Unifying theory and applications
Our contention here is that the goal of global integration is still, if not more, of an essential importance, but that cybernetics has a number of lessons to learn from its more specialised applications. Whereas cybernetics aims to unify science, it is in itself not unified. Instead of looking down on practical applications, it should try to understand how those applications can help cyberneticians in their task of unifying science, and first of all unifying cybernetics. It should look upon them as tools, that can be used for tasks that may extend much further than the ones they were originally designed for.
Where the theory of cybernetics can be enriched by its applications, we may similarly expect that the applications will be enriched by a closer contact with the general theory from which they originated. There is now already a trend in many of those fashionable approaches such as expert systems design, robotics, man-machine communication, etc., to acknowledge the limitations of their specific paradigm, and to look back to a broader, "cybernetical" framework for inspiration on how to overcome them. In conclusion, what we are arguing for is a cross-fertilization between cybernetics and its various recently fashionable applications.

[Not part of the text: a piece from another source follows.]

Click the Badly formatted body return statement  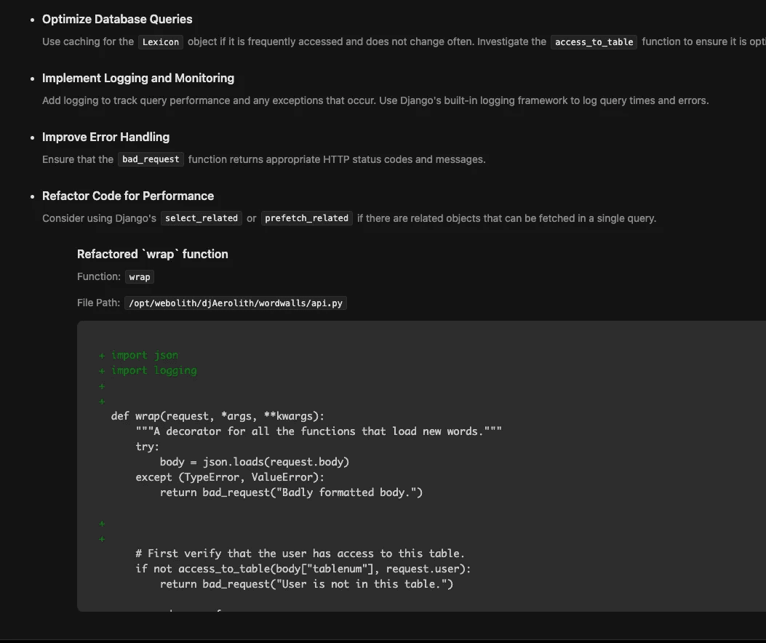(291, 492)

The reason we believe that the time is ripe for such an approach is that both cybernetics and its applications have reached a sufficient level of maturity that it seems realistic to integrate them in practice. The present situation in cybernetics may be compared with the situation in Mathematics at the end of the previous century. What cybernetics needs is support for coping with the practical complexity of its problem domain, and a concrete filling in of some of the main "slots" in its empty framework. What the applications need is a framework in which they can be fitted, brought into contact, and situated the one with respect to the other. This should bring cybernetics back into contact with reality, and help it to succeed in its overall goal of integrating the different systems of thought.